En el siglo pasado surgieron en Italia dos fundaciones religiosas femeninas, dos Congregaciones inspiradas en los ejemplos de San Camilo, que se han extendido también por todo el mundo.
Además, otros muchos grupos, asociaciones, cofradías... etc., de muy diverso tipo y estructura, han surgido aquí y allí, en tiempos pasados y presentes, cuyo común centro de interés y de cohesión está en servir a los pobres y enfermos siguiendo el impulso carismático y vital de Camilo de Lelis.
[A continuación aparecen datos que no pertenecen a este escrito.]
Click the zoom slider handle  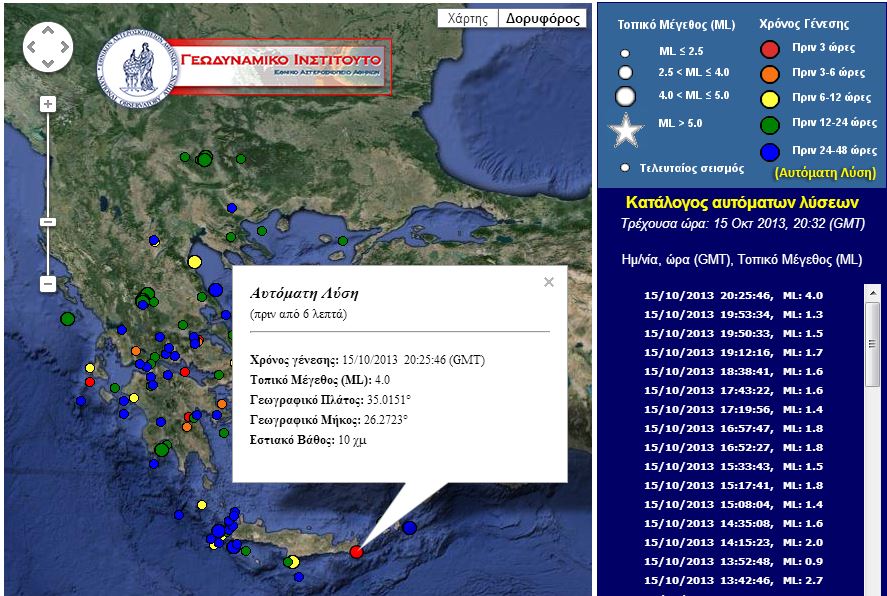pos(48,221)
Nuestro Concilio Vaticano II, al tratar de presentar y difundir la fe cristiana entre nuestros contemporáneos, dice: «...todos los cristianos están obligados a manifestar con el ejemplo de su vida y el testimonio de la palabra el hombre nuevo de que se revistieron por el bautismo, y el poder del Espíritu Santo, de tal forma que los demás, al contemplar sus buenas obras, glorifiquen al Padre (Mat. 5,16) y perciban con mayor plenitud el sentido genuino de la vida humana y la fraternal unidad de todos los hombres.» A. G. 11.
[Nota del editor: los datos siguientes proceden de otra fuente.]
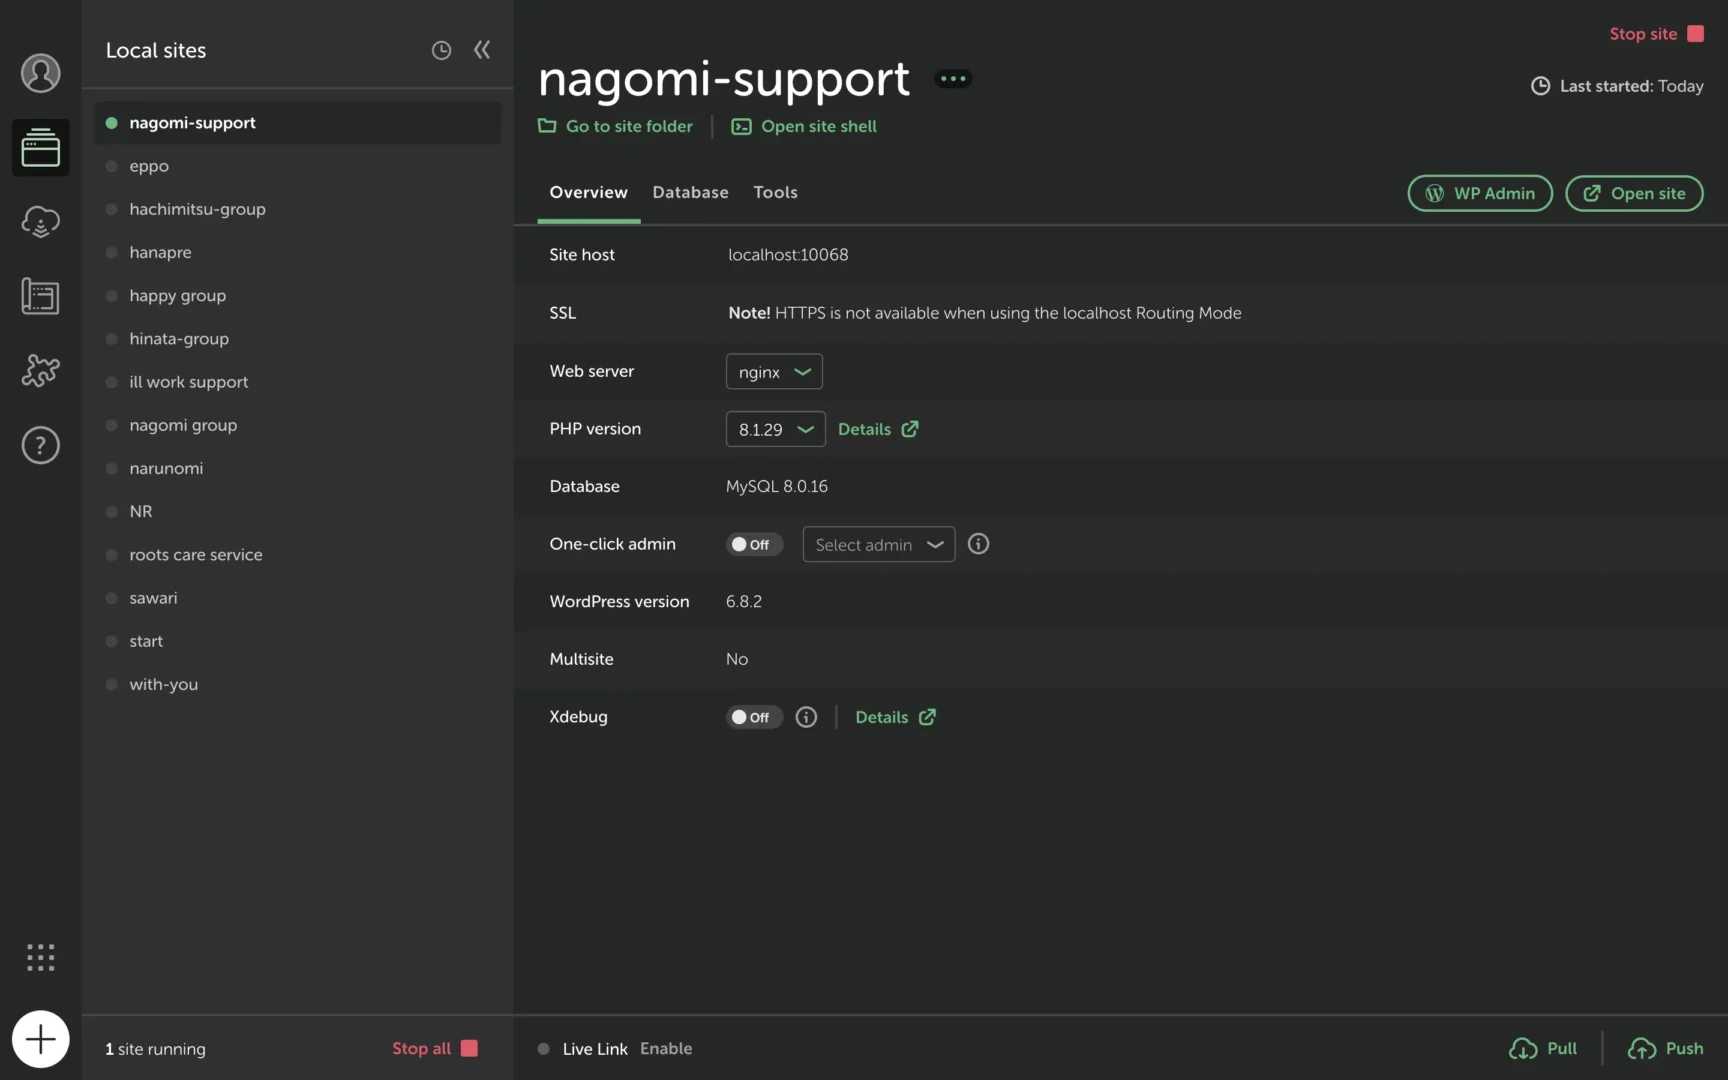This screenshot has width=1728, height=1080.
Task: Open the PHP version 8.1.29 dropdown
Action: point(775,430)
«En realidad, la caridad cristiana se extiende a todos sin distinción de raza, condición social o religión; no espera lucro o agradecimiento alguno. Porque así como Dios nos amó con amor gratuito, así los fieles han de preocuparse por el mismo hombre, amándole con el mismo impulso con que Dios lo buscó. Así pues, como Cristo recorría las ciudades y aldeas curando todos los males y enfermedades en prueba de la llegada del Reino de Dios (Mat. 9,35, Hech. 10,38), así la Iglesia se une por medio de sus hijos a los pobres y afligidos, y a ellos se consagra gozosa. Participa de sus gozos y de sus dolores, conoce sus aspiraciones y enigmas en la vida y sufre con ellos en las angustias de la muerte...» A. G. 12.
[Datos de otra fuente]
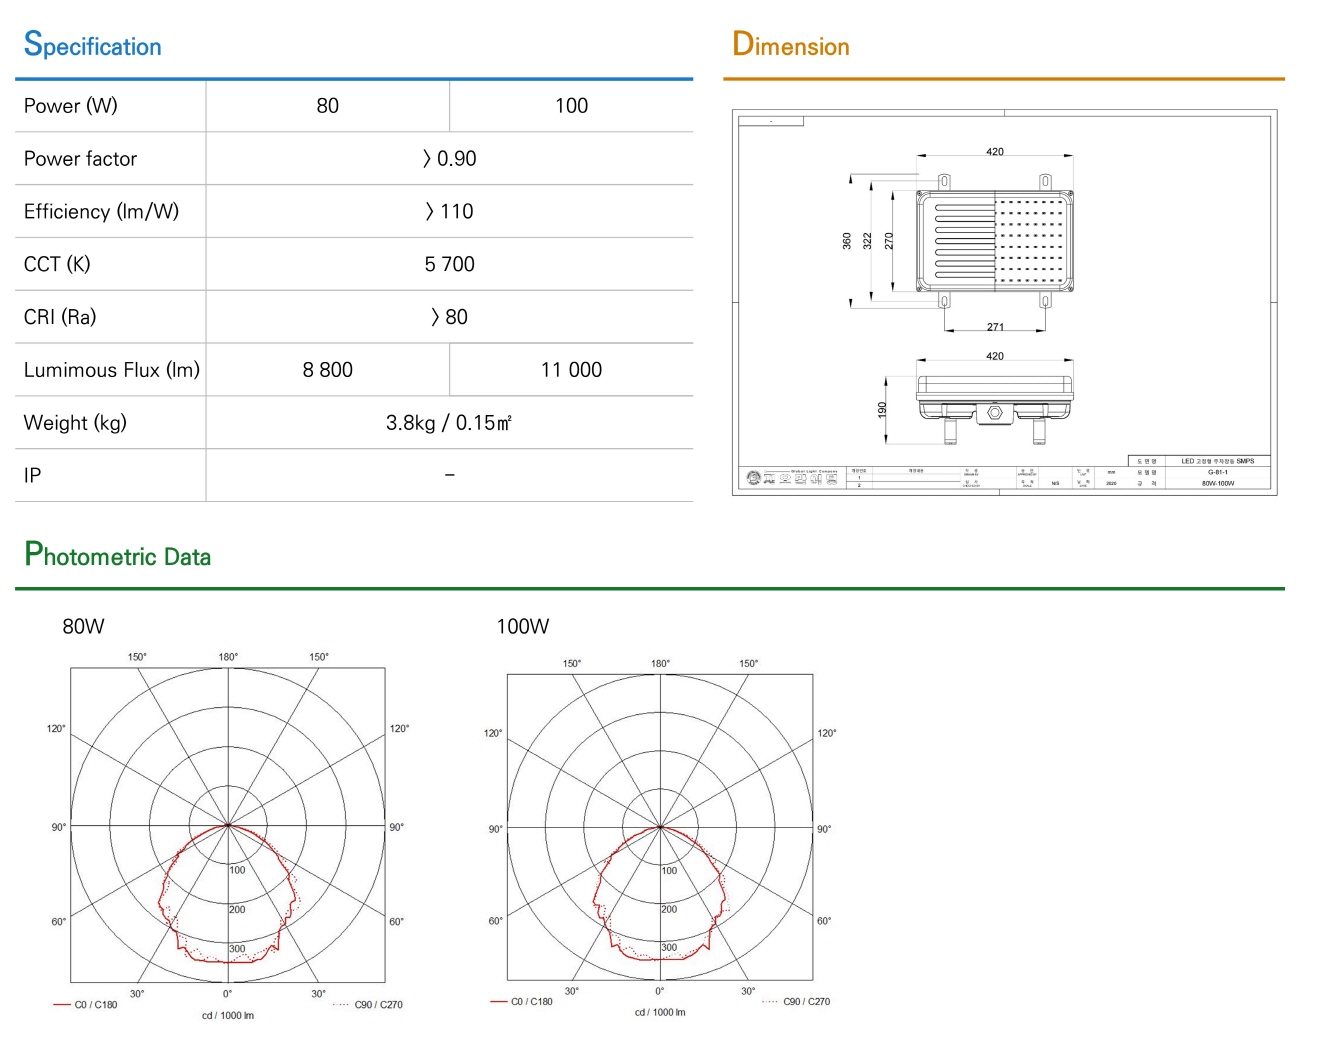Click the top-view luminaire drawing
1320x1057 pixels.
pos(995,241)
Este hermoso programa conciliar ha sido formulado hace pocos años; sin embargo parece calcado del programa de vida formulado en la fundación de Camilo, con hechos antes que con palabras. Camilo y sus compañeros fueron hombres de hechos, mucho más que de palabras. Este «detalle» es de gran actualidad cuando de tantas palabras que oímos y usamos, ya no las creemos si no vemos los hechos. Para hacer presente a Dios en nuestro mundo y para construir una humanidad mejor, el lenguaje hoy válido es el de los hechos de justicia y caridad, el mismo formulado por Camilo y los suyos, hace varios siglos.